┌─ RECORDS

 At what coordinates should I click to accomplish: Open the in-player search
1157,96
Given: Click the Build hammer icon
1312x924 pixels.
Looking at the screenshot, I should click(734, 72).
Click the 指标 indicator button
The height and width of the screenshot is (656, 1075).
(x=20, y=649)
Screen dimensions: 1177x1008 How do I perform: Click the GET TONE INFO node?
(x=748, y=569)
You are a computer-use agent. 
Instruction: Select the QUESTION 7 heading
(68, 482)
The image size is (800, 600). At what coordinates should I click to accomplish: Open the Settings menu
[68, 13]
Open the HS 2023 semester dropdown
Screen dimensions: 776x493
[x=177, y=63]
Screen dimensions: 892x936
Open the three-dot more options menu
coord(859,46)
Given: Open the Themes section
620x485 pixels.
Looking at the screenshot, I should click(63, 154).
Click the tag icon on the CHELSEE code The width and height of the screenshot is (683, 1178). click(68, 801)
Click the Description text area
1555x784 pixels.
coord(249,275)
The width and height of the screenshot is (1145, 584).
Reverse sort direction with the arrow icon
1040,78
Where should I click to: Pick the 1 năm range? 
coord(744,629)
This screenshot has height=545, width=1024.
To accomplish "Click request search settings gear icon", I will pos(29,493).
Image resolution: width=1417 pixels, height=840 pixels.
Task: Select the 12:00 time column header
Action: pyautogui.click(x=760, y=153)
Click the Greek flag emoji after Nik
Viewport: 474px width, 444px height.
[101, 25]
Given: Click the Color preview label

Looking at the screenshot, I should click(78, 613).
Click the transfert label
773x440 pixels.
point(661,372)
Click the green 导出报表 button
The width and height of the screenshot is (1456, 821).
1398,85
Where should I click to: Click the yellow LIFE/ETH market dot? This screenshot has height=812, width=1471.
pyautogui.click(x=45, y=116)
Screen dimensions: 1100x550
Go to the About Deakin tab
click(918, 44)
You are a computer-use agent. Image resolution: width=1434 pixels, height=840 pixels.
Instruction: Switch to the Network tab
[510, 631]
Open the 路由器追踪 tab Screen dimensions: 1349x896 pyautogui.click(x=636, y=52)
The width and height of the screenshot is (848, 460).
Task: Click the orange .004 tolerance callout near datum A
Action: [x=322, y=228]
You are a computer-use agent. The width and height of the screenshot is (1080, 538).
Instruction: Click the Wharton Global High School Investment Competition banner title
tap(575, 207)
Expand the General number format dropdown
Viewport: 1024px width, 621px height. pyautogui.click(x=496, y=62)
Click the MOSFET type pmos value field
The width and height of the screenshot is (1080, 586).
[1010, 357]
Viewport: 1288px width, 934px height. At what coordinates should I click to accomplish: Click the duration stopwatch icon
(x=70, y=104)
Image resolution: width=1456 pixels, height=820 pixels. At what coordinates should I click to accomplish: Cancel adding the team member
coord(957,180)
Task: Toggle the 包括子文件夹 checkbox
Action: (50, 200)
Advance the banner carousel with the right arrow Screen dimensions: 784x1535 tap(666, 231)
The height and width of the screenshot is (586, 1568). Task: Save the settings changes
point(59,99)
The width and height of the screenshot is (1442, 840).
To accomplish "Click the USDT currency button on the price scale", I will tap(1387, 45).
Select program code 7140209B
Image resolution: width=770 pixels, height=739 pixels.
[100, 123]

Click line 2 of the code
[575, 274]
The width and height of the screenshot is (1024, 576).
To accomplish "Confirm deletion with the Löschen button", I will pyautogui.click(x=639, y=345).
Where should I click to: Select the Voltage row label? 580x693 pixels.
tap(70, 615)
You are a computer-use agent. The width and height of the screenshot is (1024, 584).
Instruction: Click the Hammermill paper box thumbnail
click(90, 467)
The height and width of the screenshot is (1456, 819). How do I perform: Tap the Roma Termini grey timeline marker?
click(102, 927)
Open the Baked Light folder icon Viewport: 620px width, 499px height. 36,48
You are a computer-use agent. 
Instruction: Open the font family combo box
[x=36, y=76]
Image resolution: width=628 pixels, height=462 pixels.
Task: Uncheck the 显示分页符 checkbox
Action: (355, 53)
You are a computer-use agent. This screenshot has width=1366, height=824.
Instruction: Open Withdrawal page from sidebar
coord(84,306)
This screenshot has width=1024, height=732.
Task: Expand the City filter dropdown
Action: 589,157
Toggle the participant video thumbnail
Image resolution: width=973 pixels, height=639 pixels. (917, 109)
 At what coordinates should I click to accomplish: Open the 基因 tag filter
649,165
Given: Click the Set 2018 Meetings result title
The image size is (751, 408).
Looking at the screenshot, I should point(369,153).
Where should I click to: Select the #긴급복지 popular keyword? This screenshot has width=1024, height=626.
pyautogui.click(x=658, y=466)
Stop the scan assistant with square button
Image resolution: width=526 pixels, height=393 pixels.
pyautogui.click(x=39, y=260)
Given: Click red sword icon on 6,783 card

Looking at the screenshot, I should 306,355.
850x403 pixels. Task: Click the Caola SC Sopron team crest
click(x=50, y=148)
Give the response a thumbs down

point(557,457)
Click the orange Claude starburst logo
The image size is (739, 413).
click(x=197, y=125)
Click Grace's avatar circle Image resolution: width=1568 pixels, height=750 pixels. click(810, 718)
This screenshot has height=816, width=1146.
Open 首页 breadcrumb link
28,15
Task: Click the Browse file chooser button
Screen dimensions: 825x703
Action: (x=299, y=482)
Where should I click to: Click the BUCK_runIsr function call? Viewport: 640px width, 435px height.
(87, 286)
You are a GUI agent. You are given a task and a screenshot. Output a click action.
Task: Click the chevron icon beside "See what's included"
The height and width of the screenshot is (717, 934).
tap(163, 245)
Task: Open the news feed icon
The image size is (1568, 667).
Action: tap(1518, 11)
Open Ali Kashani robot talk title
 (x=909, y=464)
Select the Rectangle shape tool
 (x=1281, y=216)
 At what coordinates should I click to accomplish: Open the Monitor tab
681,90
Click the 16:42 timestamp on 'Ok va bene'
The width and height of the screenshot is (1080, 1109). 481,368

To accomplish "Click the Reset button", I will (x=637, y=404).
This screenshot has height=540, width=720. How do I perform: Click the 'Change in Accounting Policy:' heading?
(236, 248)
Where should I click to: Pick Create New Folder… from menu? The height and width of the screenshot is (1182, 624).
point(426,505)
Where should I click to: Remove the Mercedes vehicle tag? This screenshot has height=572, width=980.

└─

REQUEST
Print every row above again, unchanged and in the same order.

THE OUTPUT
 At what coordinates should I click to accomplish: Open the in-player search
1157,96
Given: Click the Build hammer icon
1312x924 pixels.
Looking at the screenshot, I should click(734, 72).
Click the 指标 indicator button
The height and width of the screenshot is (656, 1075).
(x=20, y=649)
Screen dimensions: 1177x1008 How do I perform: Click the GET TONE INFO node?
(x=748, y=569)
You are a computer-use agent. 
Instruction: Select the QUESTION 7 heading
(68, 482)
The image size is (800, 600). At what coordinates should I click to accomplish: Open the Settings menu
[68, 13]
Open the HS 2023 semester dropdown
Screen dimensions: 776x493
[x=177, y=63]
Screen dimensions: 892x936
Open the three-dot more options menu
coord(859,46)
Given: Open the Themes section
620x485 pixels.
Looking at the screenshot, I should click(63, 154).
Click the tag icon on the CHELSEE code The width and height of the screenshot is (683, 1178). click(68, 801)
Click the Description text area
1555x784 pixels.
coord(249,275)
The width and height of the screenshot is (1145, 584).
Reverse sort direction with the arrow icon
1040,78
Where should I click to: Pick the 1 năm range? 
coord(744,629)
This screenshot has height=545, width=1024.
To accomplish "Click request search settings gear icon", I will pos(29,493).
Image resolution: width=1417 pixels, height=840 pixels.
Task: Select the 12:00 time column header
Action: pyautogui.click(x=760, y=153)
Click the Greek flag emoji after Nik
Viewport: 474px width, 444px height.
[101, 25]
Given: Click the Color preview label

Looking at the screenshot, I should click(78, 613).
Click the transfert label
773x440 pixels.
point(661,372)
Click the green 导出报表 button
The width and height of the screenshot is (1456, 821).
1398,85
Where should I click to: Click the yellow LIFE/ETH market dot? This screenshot has height=812, width=1471.
pyautogui.click(x=45, y=116)
Screen dimensions: 1100x550
Go to the About Deakin tab
click(918, 44)
You are a computer-use agent. Image resolution: width=1434 pixels, height=840 pixels.
Instruction: Switch to the Network tab
[510, 631]
Open the 路由器追踪 tab Screen dimensions: 1349x896 pyautogui.click(x=636, y=52)
The width and height of the screenshot is (848, 460).
Task: Click the orange .004 tolerance callout near datum A
Action: [x=322, y=228]
You are a computer-use agent. The width and height of the screenshot is (1080, 538).
Instruction: Click the Wharton Global High School Investment Competition banner title
tap(575, 207)
Expand the General number format dropdown
Viewport: 1024px width, 621px height. pyautogui.click(x=496, y=62)
Click the MOSFET type pmos value field
The width and height of the screenshot is (1080, 586).
[1010, 357]
Viewport: 1288px width, 934px height. At what coordinates should I click to accomplish: Click the duration stopwatch icon
(x=70, y=104)
Image resolution: width=1456 pixels, height=820 pixels. At what coordinates should I click to accomplish: Cancel adding the team member
coord(957,180)
Task: Toggle the 包括子文件夹 checkbox
Action: (50, 200)
Advance the banner carousel with the right arrow Screen dimensions: 784x1535 tap(666, 231)
The height and width of the screenshot is (586, 1568). Task: Save the settings changes
point(59,99)
The width and height of the screenshot is (1442, 840).
To accomplish "Click the USDT currency button on the price scale", I will tap(1387, 45).
Select program code 7140209B
Image resolution: width=770 pixels, height=739 pixels.
[100, 123]

Click line 2 of the code
[575, 274]
The width and height of the screenshot is (1024, 576).
To accomplish "Confirm deletion with the Löschen button", I will pyautogui.click(x=639, y=345).
Where should I click to: Select the Voltage row label? 580x693 pixels.
tap(70, 615)
You are a computer-use agent. The width and height of the screenshot is (1024, 584).
Instruction: Click the Hammermill paper box thumbnail
click(90, 467)
The height and width of the screenshot is (1456, 819). How do I perform: Tap the Roma Termini grey timeline marker?
click(102, 927)
Open the Baked Light folder icon Viewport: 620px width, 499px height. 36,48
You are a computer-use agent. 
Instruction: Open the font family combo box
[x=36, y=76]
Image resolution: width=628 pixels, height=462 pixels.
Task: Uncheck the 显示分页符 checkbox
Action: (355, 53)
You are a computer-use agent. This screenshot has width=1366, height=824.
Instruction: Open Withdrawal page from sidebar
coord(84,306)
This screenshot has width=1024, height=732.
Task: Expand the City filter dropdown
Action: 589,157
Toggle the participant video thumbnail
Image resolution: width=973 pixels, height=639 pixels. (917, 109)
 At what coordinates should I click to accomplish: Open the 基因 tag filter
649,165
Given: Click the Set 2018 Meetings result title
The image size is (751, 408).
Looking at the screenshot, I should point(369,153).
Where should I click to: Select the #긴급복지 popular keyword? This screenshot has width=1024, height=626.
pyautogui.click(x=658, y=466)
Stop the scan assistant with square button
Image resolution: width=526 pixels, height=393 pixels.
pyautogui.click(x=39, y=260)
Given: Click red sword icon on 6,783 card

Looking at the screenshot, I should 306,355.
850x403 pixels. Task: Click the Caola SC Sopron team crest
click(x=50, y=148)
Give the response a thumbs down

point(557,457)
Click the orange Claude starburst logo
The image size is (739, 413).
click(x=197, y=125)
Click Grace's avatar circle Image resolution: width=1568 pixels, height=750 pixels. click(810, 718)
This screenshot has height=816, width=1146.
Open 首页 breadcrumb link
28,15
Task: Click the Browse file chooser button
Screen dimensions: 825x703
Action: (x=299, y=482)
Where should I click to: Click the BUCK_runIsr function call? Viewport: 640px width, 435px height.
(87, 286)
You are a GUI agent. You are given a task and a screenshot. Output a click action.
Task: Click the chevron icon beside "See what's included"
The height and width of the screenshot is (717, 934).
tap(163, 245)
Task: Open the news feed icon
The image size is (1568, 667).
Action: tap(1518, 11)
Open Ali Kashani robot talk title
 (x=909, y=464)
Select the Rectangle shape tool
 (x=1281, y=216)
 At what coordinates should I click to accomplish: Open the Monitor tab
681,90
Click the 16:42 timestamp on 'Ok va bene'
The width and height of the screenshot is (1080, 1109). 481,368

To accomplish "Click the Reset button", I will (x=637, y=404).
This screenshot has height=540, width=720. How do I perform: Click the 'Change in Accounting Policy:' heading?
(236, 248)
Where should I click to: Pick Create New Folder… from menu? The height and width of the screenshot is (1182, 624).
point(426,505)
Where should I click to: Remove the Mercedes vehicle tag? This screenshot has height=572, width=980.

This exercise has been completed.